The left‑hand Riemann sum provides a simple yet powerful tool for approximating definite integrals. When the integrand is monotone on a subinterval, the sum either underestimates or overestimates the true area depending on the sign of the derivative, and the magnitude of the error is governed by the size of the derivative and the width of the subintervals. Consider this: by splitting the domain at points where the derivative vanishes, the method can be applied piecewise, allowing the errors on individual pieces to partially offset one another. Here's the thing — the analytical bound derived from the Mean Value Theorem quantifies the worst‑case deviation and shows that halving the subinterval width halves the maximal error, underscoring the linear convergence of the technique as the mesh is refined. These insights make the left‑hand sum a reliable building block for more sophisticated numerical integration schemes Worth keeping that in mind..


Comparing left- and right-hand sums

For the same function (f(x) = e^x) on ([0,1]), the right-hand sum with five subintervals is

[ R_{5} = \frac{1}{5}\left(e^{0.2} + e^{0.4} + e^{0.6} + e^{0.8} + e^{1.0}\right) \approx 0.897 Which is the point..
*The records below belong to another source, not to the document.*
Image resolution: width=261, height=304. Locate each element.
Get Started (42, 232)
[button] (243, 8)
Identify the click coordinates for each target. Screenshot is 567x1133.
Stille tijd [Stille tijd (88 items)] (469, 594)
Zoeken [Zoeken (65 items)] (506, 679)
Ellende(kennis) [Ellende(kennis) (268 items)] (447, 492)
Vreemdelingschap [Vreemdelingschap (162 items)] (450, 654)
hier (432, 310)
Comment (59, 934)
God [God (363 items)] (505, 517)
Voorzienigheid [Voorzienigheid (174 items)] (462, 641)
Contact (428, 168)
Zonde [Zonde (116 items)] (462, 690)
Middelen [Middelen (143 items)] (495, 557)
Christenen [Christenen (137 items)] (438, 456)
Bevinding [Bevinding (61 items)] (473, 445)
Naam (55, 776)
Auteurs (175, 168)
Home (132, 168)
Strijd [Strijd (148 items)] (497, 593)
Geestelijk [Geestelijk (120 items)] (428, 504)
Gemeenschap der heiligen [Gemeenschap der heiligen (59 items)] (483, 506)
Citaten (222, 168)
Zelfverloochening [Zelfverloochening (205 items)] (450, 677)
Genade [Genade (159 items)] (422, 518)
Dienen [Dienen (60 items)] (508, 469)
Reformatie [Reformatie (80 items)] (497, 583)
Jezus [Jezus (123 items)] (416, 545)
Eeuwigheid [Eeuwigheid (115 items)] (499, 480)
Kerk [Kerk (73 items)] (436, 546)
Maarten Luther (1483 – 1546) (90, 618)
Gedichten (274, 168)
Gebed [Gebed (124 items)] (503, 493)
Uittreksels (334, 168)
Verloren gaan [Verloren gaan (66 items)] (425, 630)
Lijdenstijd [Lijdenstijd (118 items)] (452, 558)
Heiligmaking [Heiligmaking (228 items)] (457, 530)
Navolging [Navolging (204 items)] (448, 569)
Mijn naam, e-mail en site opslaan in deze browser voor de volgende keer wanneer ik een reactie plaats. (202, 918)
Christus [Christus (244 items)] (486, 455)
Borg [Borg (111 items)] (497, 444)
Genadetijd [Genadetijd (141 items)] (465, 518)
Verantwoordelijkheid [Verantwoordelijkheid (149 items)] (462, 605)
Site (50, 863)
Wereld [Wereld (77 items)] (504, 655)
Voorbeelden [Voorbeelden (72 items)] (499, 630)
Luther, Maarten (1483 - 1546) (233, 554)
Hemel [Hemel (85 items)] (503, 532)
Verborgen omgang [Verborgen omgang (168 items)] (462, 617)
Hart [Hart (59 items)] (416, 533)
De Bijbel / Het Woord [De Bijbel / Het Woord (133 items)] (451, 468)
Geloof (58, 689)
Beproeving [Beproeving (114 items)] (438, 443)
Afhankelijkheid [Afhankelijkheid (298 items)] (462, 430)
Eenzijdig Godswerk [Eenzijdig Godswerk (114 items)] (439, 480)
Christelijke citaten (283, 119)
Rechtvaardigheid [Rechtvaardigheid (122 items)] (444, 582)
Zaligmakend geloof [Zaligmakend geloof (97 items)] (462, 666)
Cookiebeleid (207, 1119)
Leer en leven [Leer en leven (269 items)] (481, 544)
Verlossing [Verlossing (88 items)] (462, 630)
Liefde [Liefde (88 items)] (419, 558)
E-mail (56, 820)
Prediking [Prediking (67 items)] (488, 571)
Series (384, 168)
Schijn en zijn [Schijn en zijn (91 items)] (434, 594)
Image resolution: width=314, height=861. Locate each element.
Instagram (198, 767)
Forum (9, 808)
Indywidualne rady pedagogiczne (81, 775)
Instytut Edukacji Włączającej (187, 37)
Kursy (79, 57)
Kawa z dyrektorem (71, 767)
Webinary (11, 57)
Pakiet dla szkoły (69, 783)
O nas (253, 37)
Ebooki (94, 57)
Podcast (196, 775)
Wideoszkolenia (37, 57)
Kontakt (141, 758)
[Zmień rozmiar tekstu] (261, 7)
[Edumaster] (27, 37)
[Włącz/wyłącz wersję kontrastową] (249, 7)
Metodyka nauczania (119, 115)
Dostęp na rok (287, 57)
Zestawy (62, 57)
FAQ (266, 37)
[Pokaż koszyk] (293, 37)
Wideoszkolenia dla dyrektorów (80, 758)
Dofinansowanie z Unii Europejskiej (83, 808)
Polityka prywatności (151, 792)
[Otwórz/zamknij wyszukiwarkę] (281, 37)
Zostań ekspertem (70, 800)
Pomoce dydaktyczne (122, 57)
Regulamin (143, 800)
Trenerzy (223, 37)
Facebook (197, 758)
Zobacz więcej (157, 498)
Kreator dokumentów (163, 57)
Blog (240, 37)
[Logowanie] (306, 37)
The exact value is (e - 1 \approx 1.821), which is larger than the left-hand error. 718), so the right-hand error is about (0.That's why this asymmetry occurs because (f) is increasing: the left-hand sum consistently underestimates by sampling the lower endpoint, while the right-hand sum overestimates by sampling the upper endpoint. For monotone functions, the average of the two, (\frac{L_n + R_n}{2}), yields the trapezoidal rule, which has a much smaller error proportional to (1/n^2) instead of (1/n).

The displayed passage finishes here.